Are we ready for farming season?

HARARE - How time flies! Only around this time last year, Zimbabweans were not so sure what the heavens had in store for them after going through consecutive drought periods the previous years that left millions in need of food aid.

Just as well, the heavens opened during the 2016/17 farming season, resulting in the country achieving a bumper harvest for the first time in as many years, with an enthused President Robert Mugabe suggesting that his government should even consider exporting the excess harvest in order to shore up the country’s foreign currency position.

It is imperative therefore for the nation not to lose the momentum achieved in the previous agricultural season and relapse into the horrors of year 2000 to 2016 when chaotic planning combined with extreme weather conditions to rob Zimbabweans of staple food on their tables. This forced a foreign currency starved nation to resort to expensive maize imports, thus draining the little hard currency the local banks had in their nostro accounts.

Once again, government, banks, seed houses, farmers, fertilisers and chemical manufacturers must get their act together to ensure the nation is not found wanting when the 2017/18 agricultural season gets underway next month.

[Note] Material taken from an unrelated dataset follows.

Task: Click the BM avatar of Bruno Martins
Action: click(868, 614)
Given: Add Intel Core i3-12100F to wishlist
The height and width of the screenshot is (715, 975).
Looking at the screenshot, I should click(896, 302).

Government, through the Meteorological Services Department (Met Department), which falls under the ministry of Environment and Climate, has predicted a late start to the rainy season in which flash floods and cyclones are likely as the season progresses.

It is thus being recommended that those with irrigation facilities must not wait for the rains to fall. With the irrigation infrastructure that we have in place, Zimbabweans should never go hungry if that resource is put to good use.

On its part, government must put in place measures for early cloud seeding in light of the expected slow start to the season, particularly in regions two and three.

It is, however, encouraging that in spite of the challenges in accessing foreign currency from the banks, suppliers of inputs seem to be on top of the situation, hence it is now up to the banks to release funding towards on time to support agriculture, which is the mainstay of Zimbabwe’s economy.

More importantly, farmers should be dirtying their hands on the fields in order to achieve good yields, keep the nation well-fed, and ensure that the Grain Marketing Board’s silos have adequate stocks in their strategic reserves in case of a rainy day.

Last but not least, the Met Department must be applauded for committing to keep the nation updated on a monthly basis, beginning next month.

This will be on top of the daily weather forecasts issued in the print and electronic media and 10-day weather bulletins that will take into account any changes.